Fasnakyle Free Church

The church was designed by Inverness architects Matthews & Laurie and completed in 1868 with seating for 600.  Early Ministers were the Rev. Patrick Tulloch and the Rev. Colin Fraser followed by the long serving Rev. Colin Campbell MacKenzie who served the Strathglass congregations of the Free Church and then the United Free Church (after 1900) until his death in 1907 – a total of twenty seven years.

In April 1881 the ownership of nearby Turnerhall was transferred to the Free Church and became the Free Church Manse.  Turnerhall was built by David Jamie a bobbin manufacturer from Brechin.  A bobbin mill was situated just to the east of the hall but there appears to be no trace of it today.  Available records suggest the house and mill originated from around 1862 when the land was leased from The Chisholm.  By 1871 Mr Jamie was employing twenty men and two boys manufacturing bobbins.  The mill was steam powered and was almost destroyed by fire in 1872 but continued operating till 1881.

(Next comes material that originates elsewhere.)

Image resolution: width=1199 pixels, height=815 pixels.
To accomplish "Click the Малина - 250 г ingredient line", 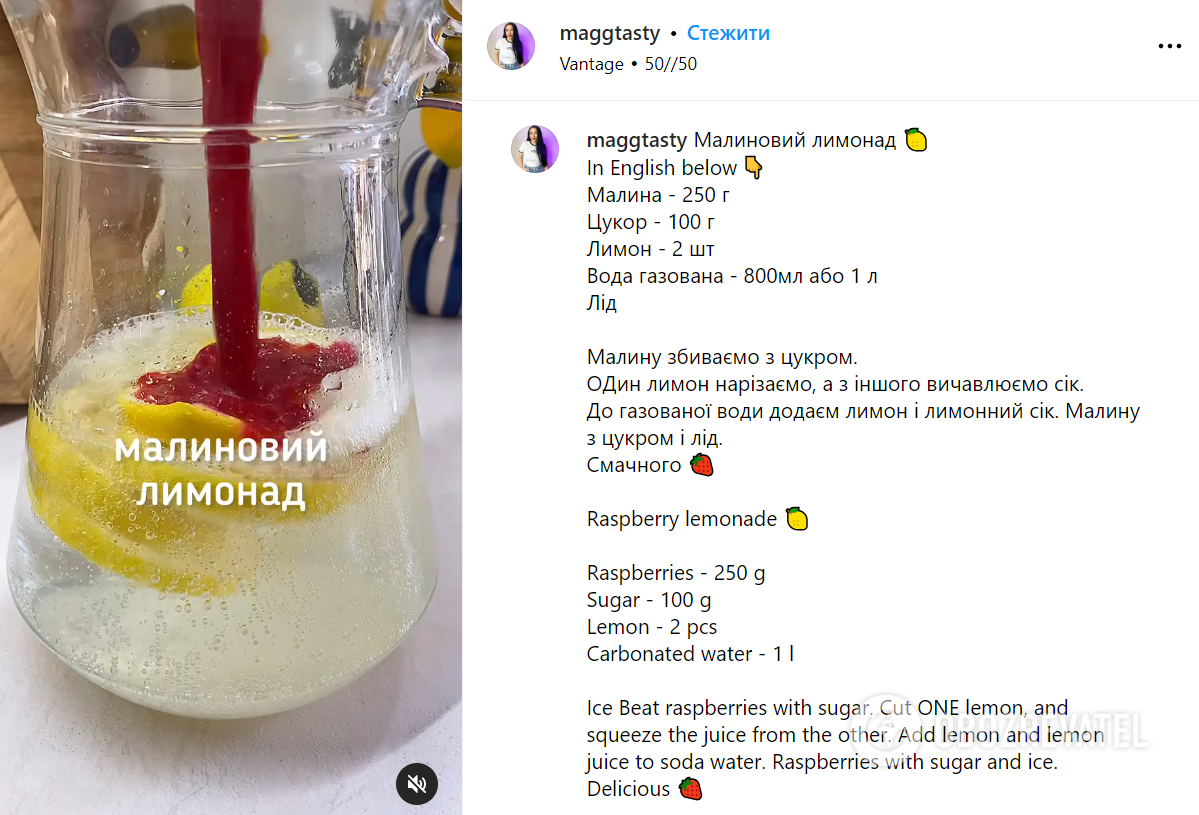I will pyautogui.click(x=658, y=195).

In September 1881 Rev. MacKenzie married Catherine Ferguson, daughter of a Free Church minister at Halkirk in Caithness.  Over the next twenty years the Rev. and Mrs Mackenzie had seven children all born at the Manse.  Unfortunately in 1900 one of their daughters Georgina Catherine died from tuberculosis aged just 12 years.

On the 31st October 1900 the Free Church joined with the United Presbyterian Church to form the United Free Church of Scotland.  Rev. MacKenzie and most of the Fasnakyle congregation entered the union but some did not and after a protracted legal battle, the House of Lords found in favour of the minority and awarded them the right to keep the name Free Church of Scotland, though the majority was able to keep most of the financial resources.  In Strathglass the Free Church retained Fasnakyle Church and the Manse while the former Free Church at Struy, where Rev. MacKenzie now preached, was recognised as an asset of the United Free Church.  (More on Rev. MacKenzie in the section on the Struy Church).

The membership of Fasnakyle Free Church steadily declined during the 20th century and with it the fabric of the building.  The last wedding to take place was in the mid 1960s and due to the condition of the building services were held in the vestry.  In the early part of this century the church was sold privately to someone who has invested heavily in transforming the fabric of the building back to what it was like almost a hundred years ago.

The ‘Old Manse’ as it is known locally was also sold off in 1969 becoming a shooting lodge for one of the sporting estates.  Regular clay pigeon shoots are held there to raise money for charity.

One final twist in the tale……at Fasnakyle Church there is a single grave that gives no detail as to who is buried there.  However folklore suggests that a former minister buried one of his children in the grounds of the church much to the displeasure of his superiors.  Is this the resting place of Georgina Catherine MacKenzie?  Maybe one day we will find out.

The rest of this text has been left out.